Thinking Like a Network

February 9, 2016 1 Comment

“Long term prosperity is primarily a function of healthy human webs.”

– Sally J. Goerner


Over the past several years of supporting self-declared “networks” for social change, we at IISC have been constantly evolving our understanding of what is new and different when we call something a network, versus say a coalition, collaborative or alliance. On the surface, much can look the same, and one might also say that coalitions, collaboratives and alliances are simply different forms of networks. Yes, and . . . we believe that what can make a big difference is when participants in a network (or an organization, for that matter) embrace new ways of seeing, thinking, and doing. So let us propose here that network approaches at their best call on people to lead with some of the following:

Adaptability instead of control

Thinking in networks means leading with an interest in adaptation over time. Given the complexity of the situations we are often called to help address, it is difficult for any actor or “leader” to know exactly what must be done, much less keep a diverse and decentralized social structure moving in lockstep. Iterative design and adaptive strategy serve us better.

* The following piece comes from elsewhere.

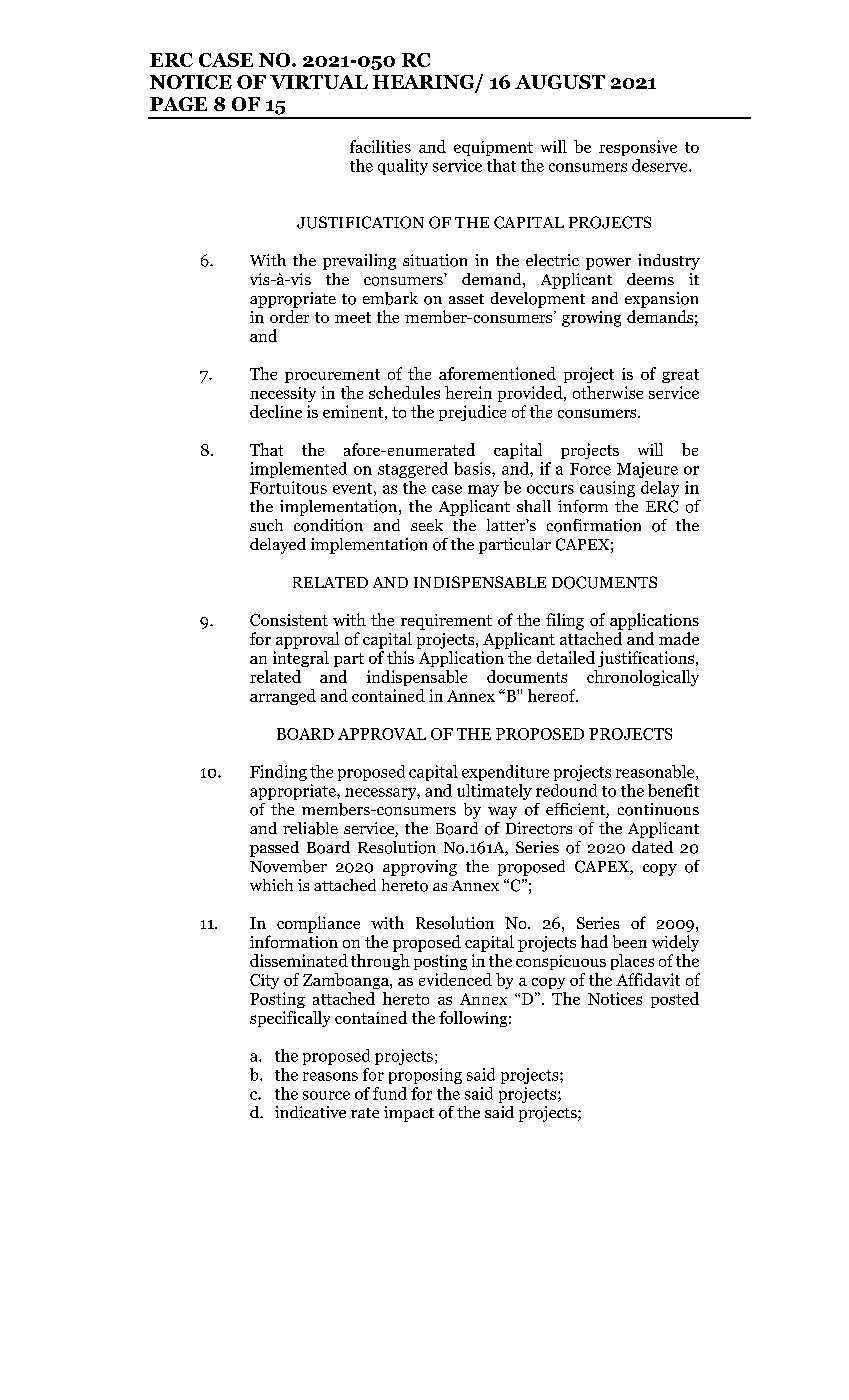 This screenshot has height=1400, width=849. Describe the element at coordinates (425, 1076) in the screenshot. I see `proposing` at that location.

Contribution before credentials

You may have heard the story about the custodial staff person who anonymously submitted his idea for a new shoe design during a company-wide contest, and won. “Expertise” and seniority can serve as a bottle neck and buzz kill in many organizations, where ego gets in the way of excellence. If we are looking for new and better thinking, it should not matter from whence it comes.


Resilience and redundancy instead of rock stardom

You see it on sports teams all the time. When the star player goes down, so goes the team. Resilient networks are built upon redundancy of function and a richness of interconnections, so that if one node goes away, the network can adjust and continue its work.

Diversity and divergence rather than the usual suspects and forced agreement

New thinking comes from the meeting of different fields, experience, and perspectives. Preaching to the choir gets us the same old (and tired) hymn. Furthermore, innovation is not a result of dictating or choosing from what is, but expanding options, moving from convergent (and what often passes for strategic) thinking to “design thinking.” And network action is not simply about collaboration, but cooperation and parallel play.

Intricacy and flow not bottlenecks and hoarding

Networks are key to supporting life and liveliness – life is after all a network. A constant threat to aliveness is rigidity, hoarding and exclusion. Economically we are seeing plenty of evidence of this, pushing us towards what Jane Jacobs once called socio-economic “necrosis.” With hyper-concentration of resources, patterns of exclusion and growing inequality, we see the entire system put at risk. The antidote is robust, diversified local networks that are connected to other such networks, which are collectively able to move resources of many kinds fluidly from and to all parts of the social body.

Keep reaching out, keep interconnecting, keep things flowing. 

Self-organization and emergence rather than permission and the pursuit of perfection

As with any complex living system, when a group of people comes together, we cannot always know what it is that they will create. The whole is greater than the sum of the parts. Vying for the predictable means short-changing ourselves of new possibilities, one of the great promises of networks. Furthermore, network effects and change stem from many different experiments rather than looking for the single best answer.

Shift focus from core to the periphery

As living entities, networks are defined by the nature and quality of their edges. The core of the network tends to be made up of those who are most connected to others in the network, as well as interested in and engaged in the work (albeit in some cases through exclusionary dynamics of power and privilege). Those on the edge, or periphery, may be less connected and engaged, and also bring considerable strength, to the extent that they provide lessons about adaptation, a willingness and ability to play in different spaces, and have connections to other important domains. In many cases, there is strength in following the lead of the margins. As IISC’s Ceasar McDowell says:

“If you take a tent and you stake it far out at the margins … the middle is always covered. And the further out you stake it the stronger the structure you get. And why is that? Because in our systems and our social systems the people at the margins are actually living with the failures of the systems. And they are creating adaptive solutions to them. So when we design to take care of them we build stronger systems for everyone.”

What might the integration of these principles do to the way you lead and do your work? What opportunities and outcomes might be created?